Fragmento proporcionado ::
────────────────────────────────────────

A las 17.40 (16.40 hora de Roma), el Santo Padre Francisco llegó al campo diocesano de Soamandrakizay para la vigilia de oración con los jóvenes.
Después de dar algunas vueltas en papamóvil entre los fieles, a las 18.00 (17.00, hora de Roma), el Papa presidió la vigilia que se abrió con el discurso bienvenida de S.E. Mons. Fulgence Razakarivony, M.S., obispo de Ihosy y presidente de la Comisión Episcopal para la Juventud.
Tras una serie de danzas y los testimonios de dos jóvenes intercalados con la interpretación de cantos el Santo Padre se dirigió a los presentes.
Al final de la vigilia, después de una última danza y del rezo del Padre Nuestro, de la oración de encomienda a la Virgen y la bendición final, el Papa Francisco regresó en automóvil a la nunciatura apostólica de Antananarivo.

────────────────────────────────────────

Lista de tareas ::
**1)** Reproduce sin cambios el pasaje del texto sobre la vigilia de oración comprendido entre "A las 17.40" y "para la Juventud.", ambos incluidos.
**2)** Retoma el texto sobre la vigilia de oración a partir de su última oración y continúalo.

Registros de señalamiento para texto y elementos:

────────────────────────────────────────

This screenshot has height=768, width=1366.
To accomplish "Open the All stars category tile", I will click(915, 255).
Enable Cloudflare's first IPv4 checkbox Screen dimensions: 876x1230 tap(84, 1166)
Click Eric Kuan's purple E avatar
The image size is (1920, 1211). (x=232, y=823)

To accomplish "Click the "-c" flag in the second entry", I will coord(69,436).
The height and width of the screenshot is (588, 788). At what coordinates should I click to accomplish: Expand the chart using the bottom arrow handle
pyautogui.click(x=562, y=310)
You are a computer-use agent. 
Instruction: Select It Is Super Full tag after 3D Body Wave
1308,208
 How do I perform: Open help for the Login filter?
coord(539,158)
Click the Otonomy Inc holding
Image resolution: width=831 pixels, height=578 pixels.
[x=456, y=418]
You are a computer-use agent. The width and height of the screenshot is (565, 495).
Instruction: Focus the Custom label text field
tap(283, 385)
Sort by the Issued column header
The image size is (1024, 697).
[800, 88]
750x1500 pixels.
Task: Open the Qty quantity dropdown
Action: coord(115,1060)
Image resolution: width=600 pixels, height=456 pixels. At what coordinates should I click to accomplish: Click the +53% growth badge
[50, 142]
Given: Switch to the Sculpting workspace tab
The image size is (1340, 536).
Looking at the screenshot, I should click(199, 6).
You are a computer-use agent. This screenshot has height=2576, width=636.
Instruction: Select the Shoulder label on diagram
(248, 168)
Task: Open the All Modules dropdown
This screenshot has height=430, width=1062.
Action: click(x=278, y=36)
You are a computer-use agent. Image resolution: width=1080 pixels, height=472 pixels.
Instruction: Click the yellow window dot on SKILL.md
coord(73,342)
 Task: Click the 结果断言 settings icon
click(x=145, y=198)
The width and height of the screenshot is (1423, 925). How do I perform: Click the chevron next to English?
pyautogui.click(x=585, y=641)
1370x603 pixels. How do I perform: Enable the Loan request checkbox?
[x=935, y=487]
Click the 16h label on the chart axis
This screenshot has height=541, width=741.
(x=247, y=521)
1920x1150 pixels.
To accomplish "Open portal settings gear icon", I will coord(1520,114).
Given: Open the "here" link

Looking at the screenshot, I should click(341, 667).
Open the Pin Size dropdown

────────────────────────────────────────

Respuestas por tarea ::
**1)**
A las 17.40 (16.40 hora de Roma), el Santo Padre Francisco llegó al campo diocesano de Soamandrakizay para la vigilia de oración con los jóvenes.
Después de dar algunas vueltas en papamóvil entre los fieles, a las 18.00 (17.00, hora de Roma), el Papa presidió la vigilia que se abrió con el discurso bienvenida de S.E. Mons. Fulgence Razakarivony, M.S., obispo de Ihosy y presidente de la Comisión Episcopal para la Juventud.

**2)**
Publicamos a continuación el discurso del Papa durante la vigilia con los jóvenes:
Discurso del Santo Padre
Agradezco a Monseñor por sus palabras de bienvenida. Gracias a vosotros, queridos jóvenes que habéis venido de todos los rincones de esta hermosa isla, a pesar de los esfuerzos y dificultades que esto representa para un gran número de vosotros. Sin embargo ¡estáis aquí! Me da mucha alegría poder vivir con vosotros esta vigilia a la que el Señor Jesús nos invita. Gracias por las canciones y por los bailes tradicionales que habéis realizado con tanto entusiasmo - no se equivocaron quienes me dijeron que vosotros tenéis una alegría y entusiasmo extraordinario-.
Gracias, Rova Sitraka y Vavy Elyssa, por compartir con cada uno de nosotros vuestro camino de búsqueda entre aspiraciones y desafíos. ¡Qué bueno encontrar dos jóvenes con fe viva, en movimiento! Jesús nos deja el corazón siempre inquieto, nos pone en camino y en movimiento. El discípulo de Jesús, si quiere crecer en su amistad, no puede quedar quieto, quejándose o mirándose a sí mismo. Debe moverse, debe actuar, comprometerse, seguro de que el Señor lo apoya y lo acompaña.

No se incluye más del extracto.